* [What to do]: Copy out every line of the records below word for word, keeping each one as it is shown.

* [Data for processing]:
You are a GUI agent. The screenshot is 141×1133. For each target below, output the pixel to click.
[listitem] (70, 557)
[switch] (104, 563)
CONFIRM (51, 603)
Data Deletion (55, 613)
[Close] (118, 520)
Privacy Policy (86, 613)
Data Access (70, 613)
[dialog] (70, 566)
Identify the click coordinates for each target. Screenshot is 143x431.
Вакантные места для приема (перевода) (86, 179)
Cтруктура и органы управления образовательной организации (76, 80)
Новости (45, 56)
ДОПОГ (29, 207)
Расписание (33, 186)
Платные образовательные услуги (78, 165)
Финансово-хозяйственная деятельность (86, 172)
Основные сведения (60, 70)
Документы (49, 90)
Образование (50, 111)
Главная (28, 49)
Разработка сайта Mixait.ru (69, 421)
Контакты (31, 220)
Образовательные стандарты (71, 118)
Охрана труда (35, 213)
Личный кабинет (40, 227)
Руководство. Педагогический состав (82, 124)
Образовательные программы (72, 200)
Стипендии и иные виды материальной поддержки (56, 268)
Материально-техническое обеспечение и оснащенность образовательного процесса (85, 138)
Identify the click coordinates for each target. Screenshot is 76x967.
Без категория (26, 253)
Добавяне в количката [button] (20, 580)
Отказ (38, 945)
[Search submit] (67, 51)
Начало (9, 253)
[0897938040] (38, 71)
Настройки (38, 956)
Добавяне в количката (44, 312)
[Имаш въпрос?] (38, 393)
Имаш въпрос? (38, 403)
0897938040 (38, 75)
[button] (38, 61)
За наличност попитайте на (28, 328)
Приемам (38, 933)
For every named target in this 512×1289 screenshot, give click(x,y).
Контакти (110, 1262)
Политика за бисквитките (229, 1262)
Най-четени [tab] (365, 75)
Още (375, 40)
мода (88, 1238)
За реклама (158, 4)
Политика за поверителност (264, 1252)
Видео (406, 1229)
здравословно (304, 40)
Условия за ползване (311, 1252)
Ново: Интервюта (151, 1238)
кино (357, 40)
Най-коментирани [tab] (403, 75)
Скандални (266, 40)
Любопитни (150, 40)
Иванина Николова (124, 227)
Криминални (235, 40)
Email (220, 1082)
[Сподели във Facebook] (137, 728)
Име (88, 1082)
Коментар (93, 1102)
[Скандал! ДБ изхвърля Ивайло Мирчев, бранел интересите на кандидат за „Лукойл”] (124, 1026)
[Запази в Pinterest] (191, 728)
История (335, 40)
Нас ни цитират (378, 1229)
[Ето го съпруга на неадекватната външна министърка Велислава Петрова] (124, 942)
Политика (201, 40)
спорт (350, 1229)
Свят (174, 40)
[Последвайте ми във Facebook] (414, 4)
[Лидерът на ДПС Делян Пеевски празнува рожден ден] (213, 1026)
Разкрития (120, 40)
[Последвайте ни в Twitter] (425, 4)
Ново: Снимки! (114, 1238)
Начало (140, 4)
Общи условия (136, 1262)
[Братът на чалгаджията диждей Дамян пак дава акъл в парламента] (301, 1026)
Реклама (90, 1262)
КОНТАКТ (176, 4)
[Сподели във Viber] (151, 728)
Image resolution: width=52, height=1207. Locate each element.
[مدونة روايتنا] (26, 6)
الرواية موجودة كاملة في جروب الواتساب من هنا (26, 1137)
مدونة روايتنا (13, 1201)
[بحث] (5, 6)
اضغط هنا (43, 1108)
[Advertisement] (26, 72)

* [Exercise answer]:
You are a GUI agent. The screenshot is 141×1133. For each target below, output the pixel to click.
[listitem] (70, 557)
[switch] (104, 563)
CONFIRM (51, 603)
Data Deletion (55, 613)
[Close] (118, 520)
Privacy Policy (86, 613)
Data Access (70, 613)
[dialog] (70, 566)
Identify the click coordinates for each target. Screenshot is 143x431.
Вакантные места для приема (перевода) (86, 179)
Cтруктура и органы управления образовательной организации (76, 80)
Новости (45, 56)
ДОПОГ (29, 207)
Расписание (33, 186)
Платные образовательные услуги (78, 165)
Финансово-хозяйственная деятельность (86, 172)
Основные сведения (60, 70)
Документы (49, 90)
Образование (50, 111)
Главная (28, 49)
Разработка сайта Mixait.ru (69, 421)
Контакты (31, 220)
Образовательные стандарты (71, 118)
Охрана труда (35, 213)
Личный кабинет (40, 227)
Руководство. Педагогический состав (82, 124)
Образовательные программы (72, 200)
Стипендии и иные виды материальной поддержки (56, 268)
Материально-техническое обеспечение и оснащенность образовательного процесса (85, 138)
Identify the click coordinates for each target. Screenshot is 76x967.
Без категория (26, 253)
Добавяне в количката [button] (20, 580)
Отказ (38, 945)
[Search submit] (67, 51)
Начало (9, 253)
[0897938040] (38, 71)
Настройки (38, 956)
Добавяне в количката (44, 312)
[Имаш въпрос?] (38, 393)
Имаш въпрос? (38, 403)
0897938040 (38, 75)
[button] (38, 61)
За наличност попитайте на (28, 328)
Приемам (38, 933)
For every named target in this 512×1289 screenshot, give click(x,y).
Контакти (110, 1262)
Политика за бисквитките (229, 1262)
Най-четени [tab] (365, 75)
Още (375, 40)
мода (88, 1238)
За реклама (158, 4)
Политика за поверителност (264, 1252)
Видео (406, 1229)
здравословно (304, 40)
Условия за ползване (311, 1252)
Ново: Интервюта (151, 1238)
кино (357, 40)
Най-коментирани [tab] (403, 75)
Скандални (266, 40)
Любопитни (150, 40)
Иванина Николова (124, 227)
Криминални (235, 40)
Email (220, 1082)
[Сподели във Facebook] (137, 728)
Име (88, 1082)
Коментар (93, 1102)
[Скандал! ДБ изхвърля Ивайло Мирчев, бранел интересите на кандидат за „Лукойл”] (124, 1026)
[Запази в Pinterest] (191, 728)
История (335, 40)
Нас ни цитират (378, 1229)
[Ето го съпруга на неадекватната външна министърка Велислава Петрова] (124, 942)
Политика (201, 40)
спорт (350, 1229)
Свят (174, 40)
[Последвайте ми във Facebook] (414, 4)
[Лидерът на ДПС Делян Пеевски празнува рожден ден] (213, 1026)
Разкрития (120, 40)
[Последвайте ни в Twitter] (425, 4)
Ново: Снимки! (114, 1238)
Начало (140, 4)
Общи условия (136, 1262)
[Братът на чалгаджията диждей Дамян пак дава акъл в парламента] (301, 1026)
Реклама (90, 1262)
КОНТАКТ (176, 4)
[Сподели във Viber] (151, 728)
Image resolution: width=52, height=1207. Locate each element.
[مدونة روايتنا] (26, 6)
الرواية موجودة كاملة في جروب الواتساب من هنا (26, 1137)
مدونة روايتنا (13, 1201)
[بحث] (5, 6)
اضغط هنا (43, 1108)
[Advertisement] (26, 72)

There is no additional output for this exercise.